The great majority of short stories establish the issues faced by one or sometimes more characters early on and follow through until the climax. These Abby Frucht stories don’t work that way. The real concern slips in sideways, ultimately there, even though the ongoing happenings seem to be about something else.

It’s not a literary trick played by the author on the reader. Rather it’s the characters who miss the point, obsessed with immediate concerns they assume are their life’s dilemmas, not the more fundamental crises they have failed to recognize.

Take “Erasures,” a story that first appeared in this publication [Issue 2, Fall 2010]. It opens with this sentence: “Only when Sandra is passing through security this morning...does she discover he has finally stolen her wallet.” The “he” isn’t identified as her son till later in the first paragraph. But only when she gets to the airplane’s boarding gate does she realize the boy has also stolen her briefcase and her laptop. It turns out that she is a poet flying to an interview for a teaching position and that the poems she planned to read and the notes for the seminar she is to lead are gone. How to cope without this crucial material appears to be her problem.

One doesn’t have to be a poet or an academic to empathize.
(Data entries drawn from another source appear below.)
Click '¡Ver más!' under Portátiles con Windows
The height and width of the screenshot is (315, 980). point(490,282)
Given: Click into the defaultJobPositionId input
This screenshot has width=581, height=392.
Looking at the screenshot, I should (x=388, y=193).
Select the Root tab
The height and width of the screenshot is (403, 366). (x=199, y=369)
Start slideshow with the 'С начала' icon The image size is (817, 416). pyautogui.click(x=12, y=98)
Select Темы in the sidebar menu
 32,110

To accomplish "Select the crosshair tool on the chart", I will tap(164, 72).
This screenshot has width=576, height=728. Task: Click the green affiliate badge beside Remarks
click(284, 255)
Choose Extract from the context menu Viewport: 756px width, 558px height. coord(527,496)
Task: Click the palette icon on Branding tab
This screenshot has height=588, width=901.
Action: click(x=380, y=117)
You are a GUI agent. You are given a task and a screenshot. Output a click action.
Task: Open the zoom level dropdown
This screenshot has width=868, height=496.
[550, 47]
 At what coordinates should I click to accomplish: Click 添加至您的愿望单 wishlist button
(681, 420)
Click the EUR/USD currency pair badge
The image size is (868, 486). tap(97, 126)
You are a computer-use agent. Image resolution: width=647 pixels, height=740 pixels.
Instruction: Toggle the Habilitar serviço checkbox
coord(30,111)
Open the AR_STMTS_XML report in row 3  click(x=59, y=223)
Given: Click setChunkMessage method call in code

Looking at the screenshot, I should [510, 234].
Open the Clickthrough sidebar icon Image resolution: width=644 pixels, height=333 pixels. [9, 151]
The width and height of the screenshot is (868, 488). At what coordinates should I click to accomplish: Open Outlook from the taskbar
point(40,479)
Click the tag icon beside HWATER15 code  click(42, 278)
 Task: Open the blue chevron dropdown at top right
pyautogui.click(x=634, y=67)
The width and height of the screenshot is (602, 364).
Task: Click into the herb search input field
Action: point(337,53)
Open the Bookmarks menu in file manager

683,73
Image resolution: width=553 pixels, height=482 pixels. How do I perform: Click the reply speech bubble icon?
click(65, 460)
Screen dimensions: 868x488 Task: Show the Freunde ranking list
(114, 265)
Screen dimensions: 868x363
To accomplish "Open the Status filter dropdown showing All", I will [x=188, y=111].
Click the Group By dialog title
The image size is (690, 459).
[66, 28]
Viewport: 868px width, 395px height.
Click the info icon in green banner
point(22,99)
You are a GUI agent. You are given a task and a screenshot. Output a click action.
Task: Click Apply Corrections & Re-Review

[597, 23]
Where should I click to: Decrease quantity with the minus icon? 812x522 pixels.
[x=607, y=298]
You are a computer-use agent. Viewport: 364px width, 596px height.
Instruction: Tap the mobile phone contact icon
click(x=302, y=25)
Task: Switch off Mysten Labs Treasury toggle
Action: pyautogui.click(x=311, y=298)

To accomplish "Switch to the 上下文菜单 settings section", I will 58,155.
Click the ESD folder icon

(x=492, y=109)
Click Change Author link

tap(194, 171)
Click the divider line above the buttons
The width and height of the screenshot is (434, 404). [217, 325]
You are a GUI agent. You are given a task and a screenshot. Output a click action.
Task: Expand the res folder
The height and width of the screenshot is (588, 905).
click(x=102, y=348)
But we learn in the same paragraph that Sandra has published the same book of poems three times under three titles from three different presses. Even though they are identical, except for the title, she considers them her three books and hasn’t even started her “fourth,” which she is supposed to read from that evening. To complicate matters further, the son has stolen her eyeglasses. There, in an apparent aside, the reader is told: “She imagines the glasses sightless in a drawer of the dresser in his dad’s big house on Bowen Street, filled with clothes the boy won’t wear. He’s not a bad man, her ex, and she had never meant to hurt him. He simply doesn’t have a clue what clothes to buy.”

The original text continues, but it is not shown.